» TASK OBJECTIVE: Edit the Sabbath-morning passage below by rewriting the part that opens with the words containing "Nor is all the" and closes with "take her advice.", with "wretch" changed to "fellow".

» EXTRACT PROVIDED:
──────────────────────────────

Nor is all the brutality upon one side of the house. On my way to worship one Sabbath morning, I came upon a woman beating a man most unmercifully with a potato beetle. There leaned the poor wretch against the wall, apparently quite unconscious of the injury he was receiving. On my saying, "Stop, stop; this is not work for a Sabbath morning;" "Stand aside, sir," said the incensed woman, while she uplifted the instrument of chastisement for another blow-. "Stand aside; is he no my lawfu' married man?" Aware of the risk of interfering with opposing powers, I judged it best to take her advice.

──────────────────────────────

» EXTRACTED ENTRIES:
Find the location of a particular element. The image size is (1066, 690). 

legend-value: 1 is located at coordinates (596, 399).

──────────────────────────────

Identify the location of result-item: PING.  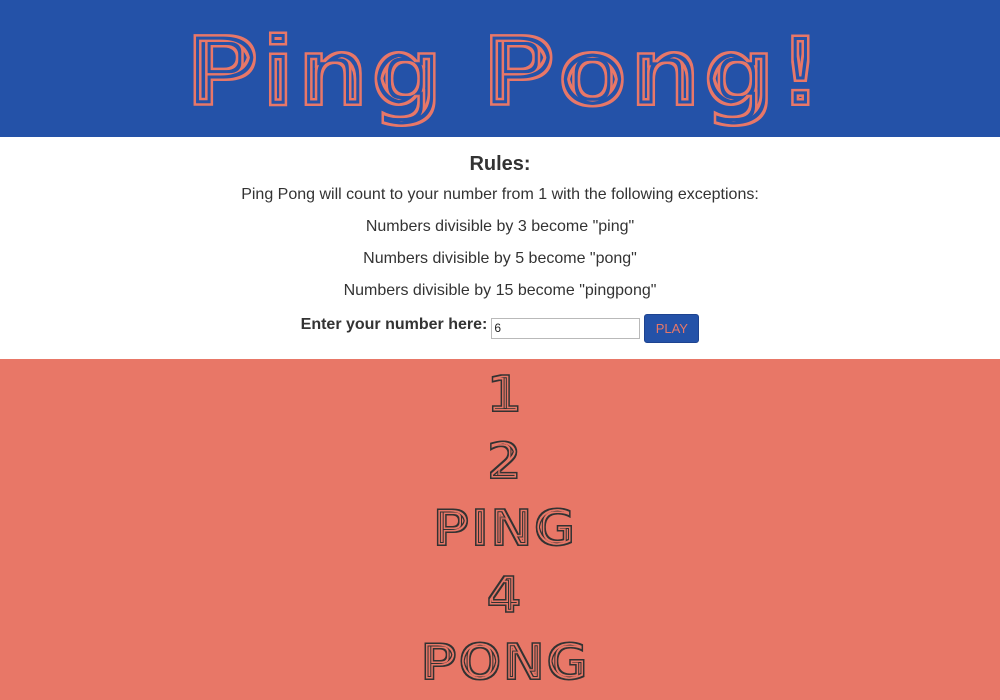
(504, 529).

──────────────────────────────

» RESULT FOR THIS EXERCISE:
Nor is all the brutality upon one side of the house. On my way to worship one Sabbath morning, I came upon a woman beating a man most unmercifully with a potato beetle. There leaned the poor fellow against the wall, apparently quite unconscious of the injury he was receiving. On my saying, "Stop, stop; this is not work for a Sabbath morning;" "Stand aside, sir," said the incensed woman, while she uplifted the instrument of chastisement for another blow-. "Stand aside; is he no my lawfu' married man?" Aware of the risk of interfering with opposing powers, I judged it best to take her advice.